§ GIVEN TASK
In the forum thread below about building an indoor pigeon feeder, where was the feeder that teebo wanted to copy built?

§ DOCUMENT SEGMENT
╔══

# Need Help Building an indoor feeder



## teebo (Jul 7, 2006)

i cant find the post but someone in here has a built in feeder in their loft,i would like to build that for my pigeons,can someone point me in the right direction,on how to do it?instructions and photos.thanks all


----------



## Lovebirds (Sep 6, 2002)

teebo said:


> i cant find the post but someone in here has a built in feeder in their loft,i would like to build that for my pigeons,can someone point me in the right direction,on how to do it?instructions and photos.thanks all


Don't know if it was this one or not, but here's one my husband built
http://lovebirdsloft.homestead.com/LOFTACCESSORIESPLANPAGE.html


----------



## teebo (Jul 7, 2006)

Randy, thanks for the quick reply,got them


----------



## Lovebirds (Sep 6, 2002)

teebo said:


> Randy, thanks for the quick reply,got them


Randy?? LOL


----------



## Ed (Sep 18, 2008)

hahahahahahaha
was the sex change successful Renee?
LOL


----------



## teebo (Jul 7, 2006)

StoN3d said:


> hahahahahahaha
> was the sex change successful Renee?
> LOL


lol i thanked Randy for sending me a personal email.sorry about that.Lovebirds,thanks for the info. but it was a feeder that is built into the wall of a loft.

╚══

§ DATA SEGMENT
╔══

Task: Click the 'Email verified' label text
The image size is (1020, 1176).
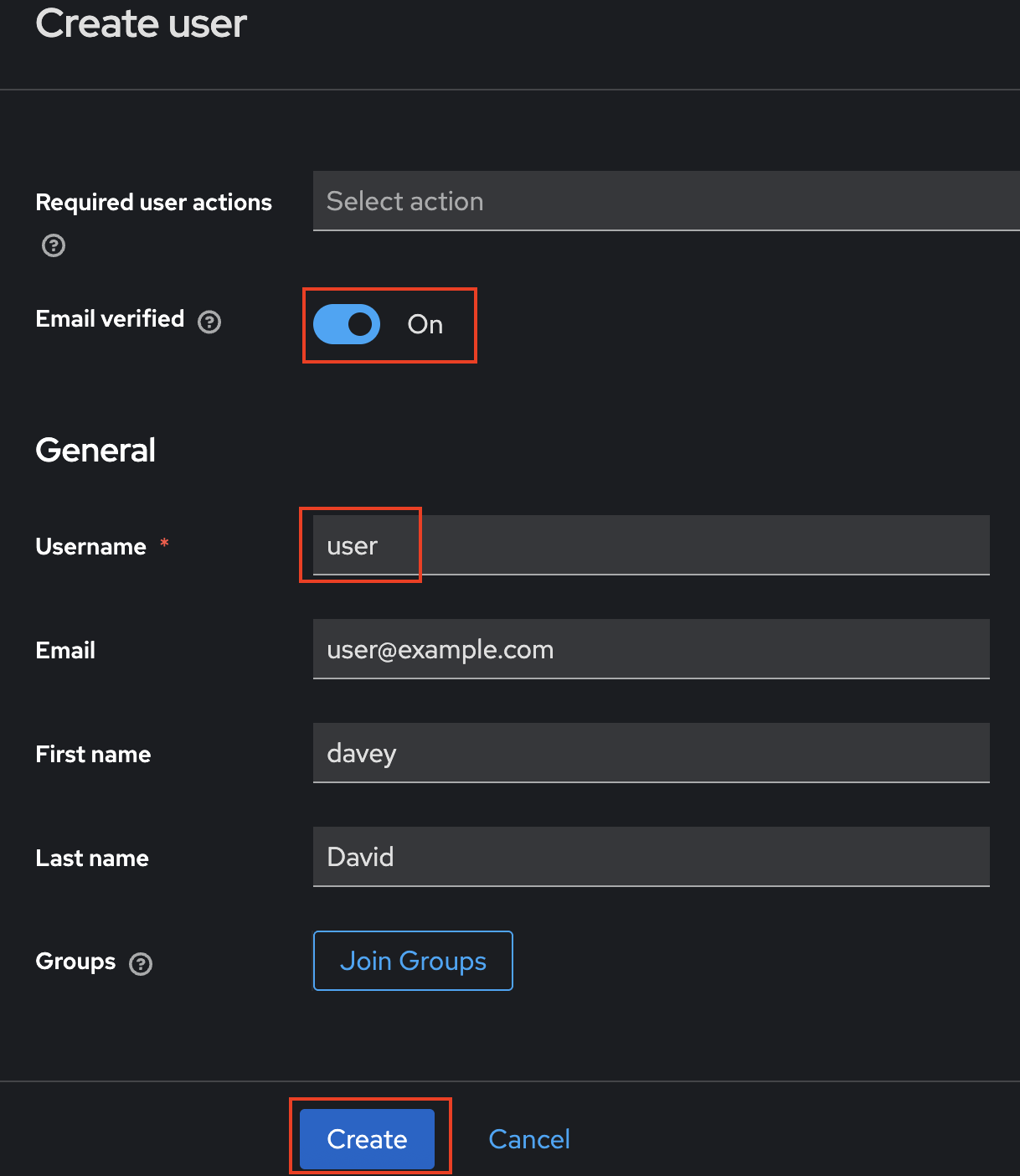Action: pyautogui.click(x=110, y=319)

╚══

§ RESPONSE
Into the wall of a loft.